Baths consisted of a big tub filled with hot water. The man of the house had the privilege of the nice clean water, then all the other sons and men, then the women and
finally the children. Last of all the babies. By then the water was so dirty you could actually lose someone in it. Hence the saying, Don't throw the baby out with the Bath water..
Houses had thatched roofs-thick straw-piled high, with no wood underneath. It was the only place for animals to get warm, so all the cats and other small animals (mice,
bugs) lived in the roof When it rained it became slippery and sometimes the animals would slip and fall off the roof. Hence the saying . It's raining cats and dogs.
There was nothing to stop things from falling into the house. This posed a real problem in the bedroom where bugs and other droppings could mess up your nice clean bed.
Hence, a bed with big posts and a sheet hung over the top afforded some protection. That's how canopy beds came into existence.
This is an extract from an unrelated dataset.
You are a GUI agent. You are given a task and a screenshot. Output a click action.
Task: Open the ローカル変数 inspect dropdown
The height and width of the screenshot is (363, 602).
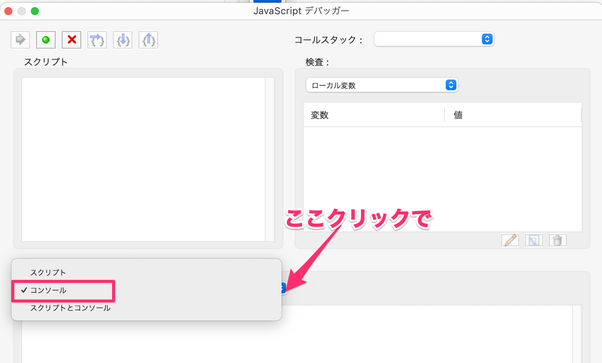coord(382,85)
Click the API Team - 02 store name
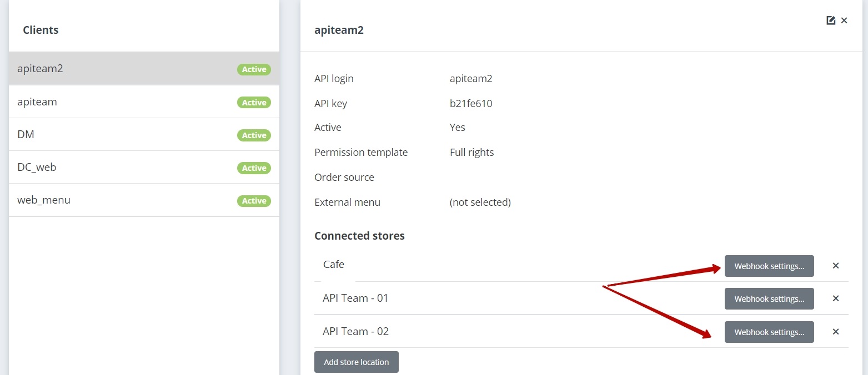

The floor was dirt. Only the wealthy had something other than dirt. Hence the saying, Dirt poor. The wealthy had slate floors that would get slippery in the winter when
wet, so they spread thresh (straw) on floor to help keep their footing. As the winter wore on, they added more thresh until, when you opened the door, it would all start slipping outside. A
piece of wood was placed in the entranceway. Hence the saying a thresh hold.
(Getting quite an education, aren't you?)
In those old days, they cooked in the kitchen with a big kettle that always hung over the fire. Every day they lit the fire and added things to the pot. They ate mostly
vegetables and did not get much meat. They would eat the stew for dinner, leaving leftovers in the pot to get cold overnight and then start over the next day. Sometimes stew had food in it
that had been there for quite a while. Hence the rhyme, Peas porridge hot, peas porridge cold, peas porridge in the pot nine days old..
Sometimes they could obtain pork, which made them feel quite special. When visitors came over, they would hang up their bacon to show off. It was a sign of wealth that
a man could, bring home the bacon. They would cut off a little to share with guests and would all sit around and chew the fat..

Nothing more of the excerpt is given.